Duplicate questions are discouraged on the site. This is problematic because the accepted answer will remain the apparent authority even while languages evolve or APIs change. I see it happen a lot with jQuery, for instance.
"Others are worried about how Stack Overflow has impacted programming fundamentals. Some critics believe that rather than truly struggling with a problem, developers can now just ask Stack Overflow users to solve it for them"
It's pretty rare that someone will discover on their own a better solution then a more experienced developer. I have learned quite a lot looking at other's solutions to a problem... in particular where the tool is not the best for the job.
love is just extroverted narcissism
Struggle up to a certain point. I had an algorithms professor who said, "spend 30 minutes on a problem", then when/if you get to a dead end after 30 minutes...
Doesn't mean "don't try this problem because this looks hard". Do try, but don't run around in circles.
I find it more interesting that some questioners will twist themselves into a pretzel to hide the fact that they want someone else to provide the answer to their homework problem.
I caught one of these miscreants by posting a solution with a non-obvious bug for a course in which I was a TA. When it came time to grade the assignments low and behold the verbatim answer appeared in no less than 100 students. Despite the warning posted on StackOverflow saying the code should be tested before use. None of the one hundred bothered running the code. Lazy bastards.
Yesterday there was a post titled "The History of SQL Injection, the Hack That Will Never Go Away ".
Someone raised a good point that the problem was more economics than technology.
Employers, with no clue about technology, "employing monkeys and paying them peanuts" to produce something that looks visually ok but hacked into existance underneath.

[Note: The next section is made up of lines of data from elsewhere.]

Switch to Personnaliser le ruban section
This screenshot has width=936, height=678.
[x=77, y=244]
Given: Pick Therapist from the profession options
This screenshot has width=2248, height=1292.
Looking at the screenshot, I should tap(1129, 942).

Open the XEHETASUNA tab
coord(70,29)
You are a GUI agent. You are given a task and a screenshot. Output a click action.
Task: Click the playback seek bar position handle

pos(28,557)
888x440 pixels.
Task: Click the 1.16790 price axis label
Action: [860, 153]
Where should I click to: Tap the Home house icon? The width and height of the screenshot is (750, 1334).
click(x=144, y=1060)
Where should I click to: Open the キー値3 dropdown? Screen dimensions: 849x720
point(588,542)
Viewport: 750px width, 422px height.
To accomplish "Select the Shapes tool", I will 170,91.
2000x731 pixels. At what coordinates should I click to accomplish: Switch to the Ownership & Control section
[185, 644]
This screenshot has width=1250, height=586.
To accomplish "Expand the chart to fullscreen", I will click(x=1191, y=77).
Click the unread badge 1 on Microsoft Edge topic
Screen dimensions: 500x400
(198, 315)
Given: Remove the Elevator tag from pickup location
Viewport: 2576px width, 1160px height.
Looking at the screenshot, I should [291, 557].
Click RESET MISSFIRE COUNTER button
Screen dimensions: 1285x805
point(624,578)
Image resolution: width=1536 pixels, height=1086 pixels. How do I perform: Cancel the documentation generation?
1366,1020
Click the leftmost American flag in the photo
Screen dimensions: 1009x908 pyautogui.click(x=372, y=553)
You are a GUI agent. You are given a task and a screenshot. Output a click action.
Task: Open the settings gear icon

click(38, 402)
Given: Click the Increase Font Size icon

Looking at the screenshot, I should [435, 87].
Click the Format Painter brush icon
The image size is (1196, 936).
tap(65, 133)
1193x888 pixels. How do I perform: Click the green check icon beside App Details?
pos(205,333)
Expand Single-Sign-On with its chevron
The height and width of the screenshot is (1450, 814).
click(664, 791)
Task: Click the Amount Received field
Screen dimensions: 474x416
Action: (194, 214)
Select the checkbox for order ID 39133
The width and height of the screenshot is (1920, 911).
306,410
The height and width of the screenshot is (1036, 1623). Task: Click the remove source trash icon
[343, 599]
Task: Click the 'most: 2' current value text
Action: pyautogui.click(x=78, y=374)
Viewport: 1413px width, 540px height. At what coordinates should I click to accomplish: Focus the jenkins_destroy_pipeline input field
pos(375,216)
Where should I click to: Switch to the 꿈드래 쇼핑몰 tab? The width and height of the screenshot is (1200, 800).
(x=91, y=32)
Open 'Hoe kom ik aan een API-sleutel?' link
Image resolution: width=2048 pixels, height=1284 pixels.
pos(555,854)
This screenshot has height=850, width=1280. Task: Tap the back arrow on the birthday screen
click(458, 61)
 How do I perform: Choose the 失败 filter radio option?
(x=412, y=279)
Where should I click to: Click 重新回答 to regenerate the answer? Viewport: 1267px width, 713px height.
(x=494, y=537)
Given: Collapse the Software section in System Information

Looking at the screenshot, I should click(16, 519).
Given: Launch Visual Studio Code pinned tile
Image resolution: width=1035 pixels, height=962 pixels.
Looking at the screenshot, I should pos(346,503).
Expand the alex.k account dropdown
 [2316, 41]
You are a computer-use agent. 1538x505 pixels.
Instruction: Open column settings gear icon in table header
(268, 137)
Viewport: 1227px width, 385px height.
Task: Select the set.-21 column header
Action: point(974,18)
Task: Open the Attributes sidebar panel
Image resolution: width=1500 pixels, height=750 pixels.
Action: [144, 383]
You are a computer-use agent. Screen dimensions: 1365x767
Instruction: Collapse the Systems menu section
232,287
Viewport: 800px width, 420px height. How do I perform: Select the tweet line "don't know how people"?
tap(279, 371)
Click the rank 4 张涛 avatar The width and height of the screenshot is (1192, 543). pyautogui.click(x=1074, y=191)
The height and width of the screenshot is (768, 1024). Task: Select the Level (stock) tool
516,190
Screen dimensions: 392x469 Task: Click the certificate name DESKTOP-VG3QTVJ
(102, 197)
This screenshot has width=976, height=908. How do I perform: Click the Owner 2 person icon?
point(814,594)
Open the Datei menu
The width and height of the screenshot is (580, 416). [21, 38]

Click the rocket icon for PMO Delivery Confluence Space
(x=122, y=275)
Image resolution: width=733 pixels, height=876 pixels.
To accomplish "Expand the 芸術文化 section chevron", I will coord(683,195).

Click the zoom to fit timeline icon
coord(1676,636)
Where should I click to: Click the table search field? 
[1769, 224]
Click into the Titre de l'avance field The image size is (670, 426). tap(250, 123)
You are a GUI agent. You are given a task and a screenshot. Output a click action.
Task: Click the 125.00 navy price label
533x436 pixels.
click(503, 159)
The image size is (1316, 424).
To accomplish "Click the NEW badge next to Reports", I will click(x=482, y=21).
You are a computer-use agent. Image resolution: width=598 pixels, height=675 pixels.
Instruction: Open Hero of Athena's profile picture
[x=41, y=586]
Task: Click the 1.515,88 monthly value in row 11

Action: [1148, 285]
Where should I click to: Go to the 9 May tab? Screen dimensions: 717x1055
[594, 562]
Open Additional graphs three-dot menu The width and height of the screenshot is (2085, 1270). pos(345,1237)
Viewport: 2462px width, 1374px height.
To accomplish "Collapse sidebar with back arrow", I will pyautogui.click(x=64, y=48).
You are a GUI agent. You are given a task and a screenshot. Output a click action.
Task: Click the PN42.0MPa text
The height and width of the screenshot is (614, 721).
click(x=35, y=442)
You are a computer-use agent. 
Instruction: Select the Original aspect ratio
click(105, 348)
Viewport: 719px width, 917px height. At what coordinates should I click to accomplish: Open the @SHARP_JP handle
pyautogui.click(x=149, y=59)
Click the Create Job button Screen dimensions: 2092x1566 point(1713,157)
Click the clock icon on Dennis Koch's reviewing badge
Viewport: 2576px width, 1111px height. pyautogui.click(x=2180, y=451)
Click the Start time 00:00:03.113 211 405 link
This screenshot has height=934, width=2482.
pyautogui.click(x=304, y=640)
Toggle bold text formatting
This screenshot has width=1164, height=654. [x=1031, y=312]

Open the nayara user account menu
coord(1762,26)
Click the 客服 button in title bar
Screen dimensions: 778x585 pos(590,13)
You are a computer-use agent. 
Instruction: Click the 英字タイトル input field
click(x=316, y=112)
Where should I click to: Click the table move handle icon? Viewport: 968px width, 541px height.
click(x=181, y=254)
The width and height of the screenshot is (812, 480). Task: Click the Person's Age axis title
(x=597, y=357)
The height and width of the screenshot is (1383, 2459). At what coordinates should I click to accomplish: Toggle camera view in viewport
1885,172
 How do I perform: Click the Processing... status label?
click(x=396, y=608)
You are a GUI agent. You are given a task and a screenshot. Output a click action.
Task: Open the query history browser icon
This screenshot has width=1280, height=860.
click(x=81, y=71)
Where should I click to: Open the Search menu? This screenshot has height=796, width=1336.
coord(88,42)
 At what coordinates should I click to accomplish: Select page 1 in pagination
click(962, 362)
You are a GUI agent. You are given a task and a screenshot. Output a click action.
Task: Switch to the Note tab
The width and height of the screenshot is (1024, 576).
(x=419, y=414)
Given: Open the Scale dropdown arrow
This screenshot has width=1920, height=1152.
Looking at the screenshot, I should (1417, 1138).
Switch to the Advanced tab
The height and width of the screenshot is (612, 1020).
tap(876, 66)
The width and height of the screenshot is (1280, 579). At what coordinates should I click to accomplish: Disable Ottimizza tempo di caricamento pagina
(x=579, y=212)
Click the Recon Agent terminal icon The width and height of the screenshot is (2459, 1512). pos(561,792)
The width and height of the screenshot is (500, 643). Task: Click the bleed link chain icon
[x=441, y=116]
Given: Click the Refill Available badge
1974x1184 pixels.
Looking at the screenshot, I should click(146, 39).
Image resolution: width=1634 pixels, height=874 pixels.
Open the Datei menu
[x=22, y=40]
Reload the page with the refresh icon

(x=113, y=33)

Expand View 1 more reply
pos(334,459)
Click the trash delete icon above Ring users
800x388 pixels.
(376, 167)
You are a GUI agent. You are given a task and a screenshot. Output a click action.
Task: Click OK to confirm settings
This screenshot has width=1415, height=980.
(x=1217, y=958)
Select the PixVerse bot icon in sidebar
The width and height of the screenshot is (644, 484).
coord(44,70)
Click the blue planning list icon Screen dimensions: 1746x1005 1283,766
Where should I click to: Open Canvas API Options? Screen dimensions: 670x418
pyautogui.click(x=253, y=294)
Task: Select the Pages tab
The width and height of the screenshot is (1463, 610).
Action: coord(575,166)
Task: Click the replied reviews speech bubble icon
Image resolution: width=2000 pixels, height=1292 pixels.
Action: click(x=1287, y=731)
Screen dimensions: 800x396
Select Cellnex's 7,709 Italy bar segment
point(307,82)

We, programers, work in an unregulated profession which keeps it dynamic, fast paced and forever evolving.
Regulation = stagnation
So, yes, there's a lot of crap code out there and it won't go away - live with it.
Without Stackoverflow years of man hours would be wasted struggling to figure out some problem that has already been solved by someone else.
Wasn't that the idea behind the free software movement, not having to re-invent the wheel each time?
What about re-debugging, re-attaching, the wheel each time?
If the strength of our profession is in the fluidity, speed of adaptation and evolution then something like Stackoverflow is essential.
If you really need the accreditation of a regulated profession then ask an interviewee for their Stackoverflow account to see what questions they've ask and answered.
Stackoverflow is the best thing that's happened to our profession that I can remember in my 25 years as a programer.